Goodbye, Cruel by Melinda Smith (Pitt Street Poetry, Australia 2017)
I'm happy to recommend this book by Canberra poet Melinda Smith, who is a previous winner of the Australian Prime Minister's Literary Award for poetry. To learn more about the poet and the book, have a look at the excellent launch speech by John Foulcher.
"Smith’s newest collection is in part a paean to life even as it elegises several deaths. However, her primary concern is the binary opposition of scribing and erasure. She uses erasure to great effect in poems such as “Darkling with temazepan” (44), her version of “Ode to a Nightingale” and, through her inking and inscription, Smith forges a connection with the dead whom she memorialises and the living who read her work. That connection may be tenuous, a thread as short and slender as a line of poetry, but it is a link nevertheless, and one of great importance. This book is the work of a vivid, vitalic voice in Australian poetry." (from the Pitt Street Poetry website).
In Goodbye, Cruel Melinda Smith has cleverly and movingly drawn from excerpts of poems by Janet Frame for two of her poems.
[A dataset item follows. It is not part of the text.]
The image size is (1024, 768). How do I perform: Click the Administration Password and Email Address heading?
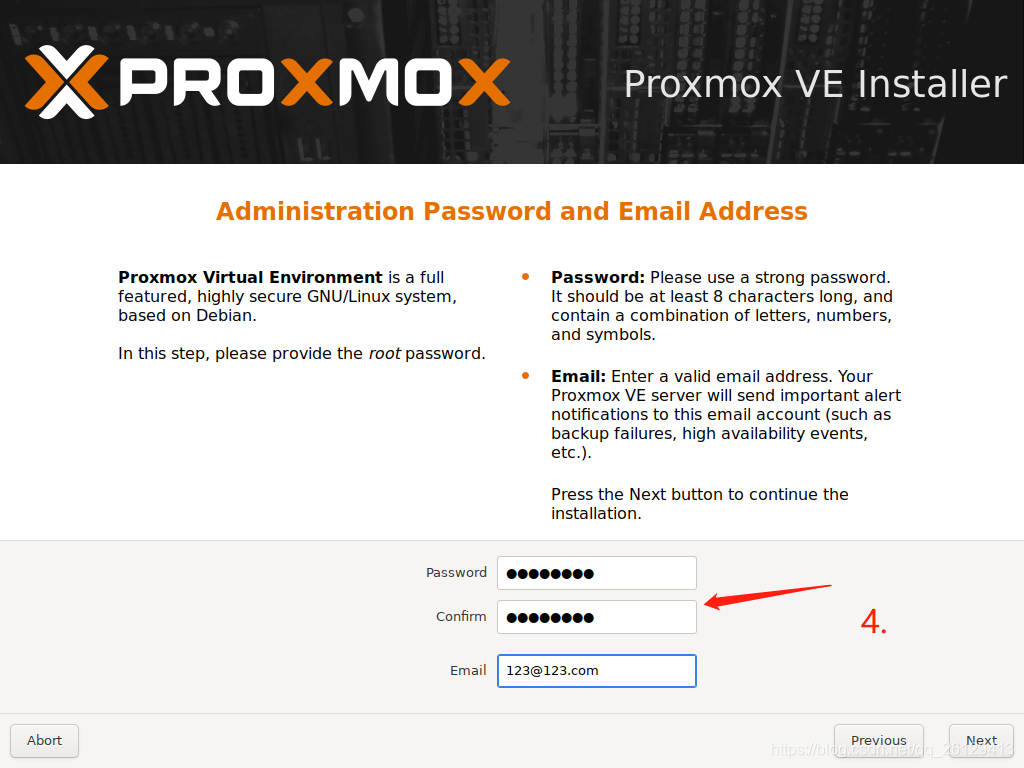tap(512, 212)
Before she published this book she asked permission of the copyright owners (the Janet Frame Literary Trust). I'm glad she did because it has been good to get to know Smith's work.
It's always gratifying when an author does the right thing and asks permission (if a work is still in copyright) and also clearly indicates the source of the text they quote, enhance, chop up, play with or otherwise utilise for their purpose of following their own poetic vision.
Conversely, it is disappointing to come across, as I do now and then, examples of Janet Frame texts used for 'erasure' or other exploitative poetic formats without the Janet Frame copyright being properly acknowledged.
I wish that more of the creative writing schools in New Zealand would teach the basics of professional ethics and copyright law, surely it isn't so difficult!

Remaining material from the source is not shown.